| name | evo-end-to-end |
| description | Run a Codex planning-to-Evo workflow for evo-hq/evo v0.4.4+. Use when the user wants to start from a vague performance, architecture, refactor, flaky-test, slow-build, or code-quality problem; optionally use grill-me/grill-with-docs/improve-codebase-architecture; produce an Evo-ready experiment brief; then hand the brief to `$evo discover`, `$evo optimize`, and, when needed, Evo backend/runtime setup with safe scope, metric, gate, backend, host, budget, stall rule, and merge rules. |
Evo End To End
Turn a fuzzy improvement request into an Evo-ready experiment, then run Evo only after approval.

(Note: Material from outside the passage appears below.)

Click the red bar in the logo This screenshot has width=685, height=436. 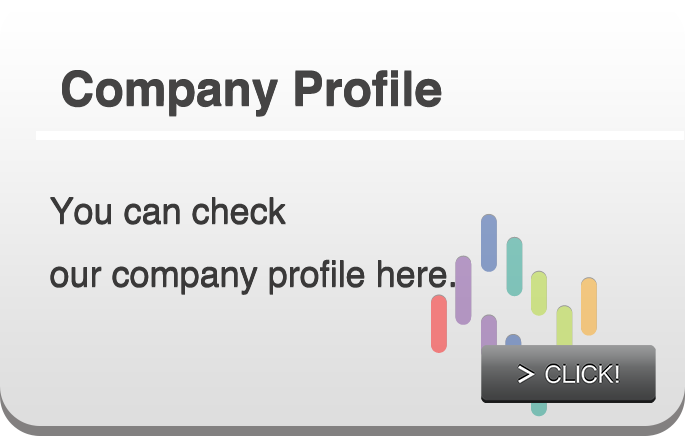pyautogui.click(x=439, y=324)
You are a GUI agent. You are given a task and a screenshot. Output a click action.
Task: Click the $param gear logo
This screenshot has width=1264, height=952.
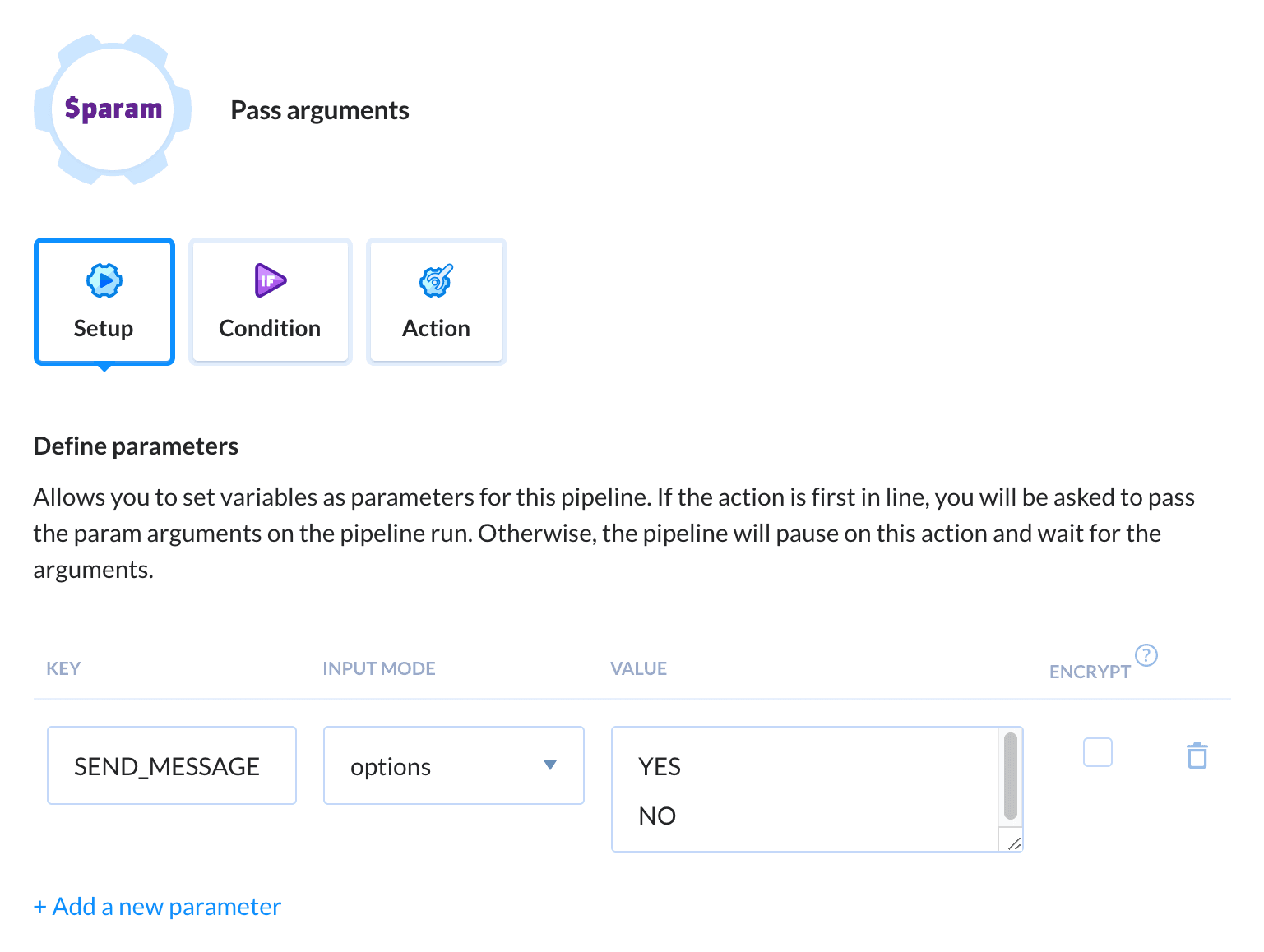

Target Evo release line: evo-hq/evo v0.4.4 or newer.
Flow
- Clarify only what local repo inspection cannot answer. Use
$grill-me when the problem, constraints, non-goals, success metric, or forbidden changes are unclear.
- Use
$grill-with-docs only for unclear terminology, ownership, or ADR/CONTEXT decisions.
- Use
$improve-codebase-architecture only when architecture or testability must be decomposed before choosing a metric.
- Inspect the repo for manifests, tests, docs, benchmarks, and likely editable scope.
- Verify Evo is installable and version-aligned before running plugin skills:
- Run
evo --version; it must report evo-hq-cli, not the unrelated evo SLAM package.
- Compare the CLI version to the installed evo plugin skill version. If the plugin skill is tagged
evo_version: 0.4.4, evo --version must print exactly evo-hq-cli 0.4.4.
- Do not auto-install or upgrade the CLI unless the user explicitly asks.
- Draft an Evo brief with: goal, metric, baseline command/data, pass gate, editable scope, read-only context, forbidden changes, host, backend, runtime/env needs, budget, stall rule, merge rule.
- Stop for approval before Evo edits production behavior, APIs, persistence, auth/security, tests, packaging, dependencies, deployment, user-visible behavior, dependency manifests, or remote/cloud infrastructure.
- Run
$evo discover with the approved brief; optimize only after discovery records a baseline.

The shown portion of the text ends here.